WORK ORDER :: Produce a copy of every line in the records that holds the string "computer".

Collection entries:
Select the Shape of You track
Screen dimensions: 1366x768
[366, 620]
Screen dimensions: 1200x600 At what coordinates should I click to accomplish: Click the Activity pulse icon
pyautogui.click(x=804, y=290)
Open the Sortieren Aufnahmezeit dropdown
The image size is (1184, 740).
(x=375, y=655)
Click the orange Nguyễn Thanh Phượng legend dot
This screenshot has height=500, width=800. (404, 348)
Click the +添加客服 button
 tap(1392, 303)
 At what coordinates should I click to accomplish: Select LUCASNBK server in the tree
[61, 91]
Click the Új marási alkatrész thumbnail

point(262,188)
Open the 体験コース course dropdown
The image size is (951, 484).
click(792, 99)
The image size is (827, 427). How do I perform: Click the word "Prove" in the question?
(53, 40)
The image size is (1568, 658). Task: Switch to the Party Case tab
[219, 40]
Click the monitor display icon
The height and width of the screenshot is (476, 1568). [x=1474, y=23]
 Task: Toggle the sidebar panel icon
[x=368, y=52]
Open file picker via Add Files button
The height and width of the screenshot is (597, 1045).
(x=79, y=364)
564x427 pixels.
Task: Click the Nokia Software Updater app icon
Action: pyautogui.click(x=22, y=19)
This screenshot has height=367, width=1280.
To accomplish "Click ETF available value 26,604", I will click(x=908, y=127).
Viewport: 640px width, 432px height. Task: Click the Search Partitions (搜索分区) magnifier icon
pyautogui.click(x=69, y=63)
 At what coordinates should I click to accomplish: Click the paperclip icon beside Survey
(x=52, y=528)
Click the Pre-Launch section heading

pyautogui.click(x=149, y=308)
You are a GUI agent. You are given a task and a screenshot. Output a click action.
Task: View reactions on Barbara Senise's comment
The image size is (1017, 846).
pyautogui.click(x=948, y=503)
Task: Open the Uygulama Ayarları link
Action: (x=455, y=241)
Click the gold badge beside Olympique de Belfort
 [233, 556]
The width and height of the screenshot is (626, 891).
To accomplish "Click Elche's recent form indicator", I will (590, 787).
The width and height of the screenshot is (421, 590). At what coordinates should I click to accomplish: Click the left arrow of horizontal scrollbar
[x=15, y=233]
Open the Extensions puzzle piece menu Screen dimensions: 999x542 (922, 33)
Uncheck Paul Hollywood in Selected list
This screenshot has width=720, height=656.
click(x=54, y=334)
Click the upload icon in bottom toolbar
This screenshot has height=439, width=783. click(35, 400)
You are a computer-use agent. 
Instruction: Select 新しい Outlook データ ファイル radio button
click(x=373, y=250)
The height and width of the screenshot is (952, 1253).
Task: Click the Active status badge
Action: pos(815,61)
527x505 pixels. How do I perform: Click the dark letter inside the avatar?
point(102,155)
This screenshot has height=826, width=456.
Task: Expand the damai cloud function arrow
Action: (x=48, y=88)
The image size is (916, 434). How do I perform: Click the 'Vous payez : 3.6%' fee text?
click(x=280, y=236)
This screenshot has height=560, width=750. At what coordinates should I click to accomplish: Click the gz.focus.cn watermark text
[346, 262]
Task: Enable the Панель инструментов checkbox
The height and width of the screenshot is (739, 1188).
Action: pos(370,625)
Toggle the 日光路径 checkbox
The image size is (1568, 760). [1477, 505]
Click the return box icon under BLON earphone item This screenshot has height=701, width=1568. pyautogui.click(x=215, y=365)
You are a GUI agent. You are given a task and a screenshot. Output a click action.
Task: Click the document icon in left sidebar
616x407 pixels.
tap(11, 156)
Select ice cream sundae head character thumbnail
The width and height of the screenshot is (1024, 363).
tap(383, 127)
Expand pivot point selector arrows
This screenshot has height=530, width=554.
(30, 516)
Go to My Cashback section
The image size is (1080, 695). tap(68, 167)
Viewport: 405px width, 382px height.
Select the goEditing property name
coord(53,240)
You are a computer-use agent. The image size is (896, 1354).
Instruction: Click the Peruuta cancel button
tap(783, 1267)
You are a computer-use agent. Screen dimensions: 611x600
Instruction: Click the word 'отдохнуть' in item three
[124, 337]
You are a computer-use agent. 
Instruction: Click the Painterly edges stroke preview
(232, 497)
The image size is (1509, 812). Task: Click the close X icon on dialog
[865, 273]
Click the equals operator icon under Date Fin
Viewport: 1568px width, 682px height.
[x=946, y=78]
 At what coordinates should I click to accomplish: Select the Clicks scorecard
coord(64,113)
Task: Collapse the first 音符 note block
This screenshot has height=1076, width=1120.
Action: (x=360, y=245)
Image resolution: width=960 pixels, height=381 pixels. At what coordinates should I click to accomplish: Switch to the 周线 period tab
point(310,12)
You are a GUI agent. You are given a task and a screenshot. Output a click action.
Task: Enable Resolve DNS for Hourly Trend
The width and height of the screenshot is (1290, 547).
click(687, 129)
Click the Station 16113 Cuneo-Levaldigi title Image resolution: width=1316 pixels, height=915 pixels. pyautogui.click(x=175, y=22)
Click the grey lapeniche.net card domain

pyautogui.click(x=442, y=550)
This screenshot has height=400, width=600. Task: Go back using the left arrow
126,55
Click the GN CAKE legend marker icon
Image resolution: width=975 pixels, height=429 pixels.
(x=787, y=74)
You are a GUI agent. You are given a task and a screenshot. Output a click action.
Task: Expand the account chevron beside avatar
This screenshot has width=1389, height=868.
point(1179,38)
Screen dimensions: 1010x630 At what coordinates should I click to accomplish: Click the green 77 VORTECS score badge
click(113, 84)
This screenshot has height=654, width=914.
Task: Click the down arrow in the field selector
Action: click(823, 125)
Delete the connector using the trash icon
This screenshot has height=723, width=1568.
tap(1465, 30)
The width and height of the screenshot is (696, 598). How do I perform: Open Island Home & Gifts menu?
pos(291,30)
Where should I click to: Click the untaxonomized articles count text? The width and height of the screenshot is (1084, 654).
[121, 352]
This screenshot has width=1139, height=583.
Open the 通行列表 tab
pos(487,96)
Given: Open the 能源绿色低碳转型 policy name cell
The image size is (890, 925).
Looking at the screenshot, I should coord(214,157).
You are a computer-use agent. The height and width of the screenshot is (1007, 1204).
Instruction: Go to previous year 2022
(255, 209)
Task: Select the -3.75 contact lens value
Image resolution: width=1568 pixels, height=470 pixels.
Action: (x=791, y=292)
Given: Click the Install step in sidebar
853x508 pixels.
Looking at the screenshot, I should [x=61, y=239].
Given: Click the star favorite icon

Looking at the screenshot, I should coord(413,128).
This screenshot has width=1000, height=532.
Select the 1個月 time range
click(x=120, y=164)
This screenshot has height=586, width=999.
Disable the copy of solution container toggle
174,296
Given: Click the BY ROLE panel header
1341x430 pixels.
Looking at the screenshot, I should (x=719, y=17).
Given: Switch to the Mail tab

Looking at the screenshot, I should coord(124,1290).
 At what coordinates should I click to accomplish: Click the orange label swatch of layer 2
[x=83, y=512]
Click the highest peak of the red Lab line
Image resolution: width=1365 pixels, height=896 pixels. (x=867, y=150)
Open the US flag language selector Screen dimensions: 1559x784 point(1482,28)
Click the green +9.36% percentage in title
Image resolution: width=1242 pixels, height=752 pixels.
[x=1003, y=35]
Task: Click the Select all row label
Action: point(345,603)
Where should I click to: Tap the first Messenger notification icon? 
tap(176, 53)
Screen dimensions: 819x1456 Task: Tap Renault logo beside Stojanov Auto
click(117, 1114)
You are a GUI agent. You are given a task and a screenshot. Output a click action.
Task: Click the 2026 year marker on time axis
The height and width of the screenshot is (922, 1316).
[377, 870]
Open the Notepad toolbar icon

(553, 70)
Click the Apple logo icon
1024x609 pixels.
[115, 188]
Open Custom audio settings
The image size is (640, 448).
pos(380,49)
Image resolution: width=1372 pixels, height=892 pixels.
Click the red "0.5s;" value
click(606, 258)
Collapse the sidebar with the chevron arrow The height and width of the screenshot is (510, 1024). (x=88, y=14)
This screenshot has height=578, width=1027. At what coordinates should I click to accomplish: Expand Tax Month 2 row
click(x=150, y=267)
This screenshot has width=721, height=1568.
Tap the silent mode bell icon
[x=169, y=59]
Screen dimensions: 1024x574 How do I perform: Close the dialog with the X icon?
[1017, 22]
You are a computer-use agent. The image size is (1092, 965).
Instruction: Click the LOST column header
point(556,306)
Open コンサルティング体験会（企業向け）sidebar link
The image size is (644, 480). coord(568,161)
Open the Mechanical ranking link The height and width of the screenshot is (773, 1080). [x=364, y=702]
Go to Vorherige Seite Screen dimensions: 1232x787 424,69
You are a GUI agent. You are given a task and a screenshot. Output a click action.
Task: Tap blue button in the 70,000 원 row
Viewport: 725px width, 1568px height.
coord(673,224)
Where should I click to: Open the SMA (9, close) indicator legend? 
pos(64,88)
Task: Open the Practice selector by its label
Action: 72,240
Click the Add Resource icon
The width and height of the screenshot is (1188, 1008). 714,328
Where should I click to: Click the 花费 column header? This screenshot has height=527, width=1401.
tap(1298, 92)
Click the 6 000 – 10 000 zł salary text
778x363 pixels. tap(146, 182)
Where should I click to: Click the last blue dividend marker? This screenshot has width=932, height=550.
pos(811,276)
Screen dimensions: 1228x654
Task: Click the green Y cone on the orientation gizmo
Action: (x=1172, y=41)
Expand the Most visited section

SOLVED EXERCISE ::
You are a computer-use agent. 
You are a computer-use agent. The image size is (896, 1354).
You are a computer-use agent. Screen dimensions: 611x600
You are a computer-use agent. 
You are a computer-use agent. The height and width of the screenshot is (1007, 1204).
You are a computer-use agent. The image size is (1092, 965).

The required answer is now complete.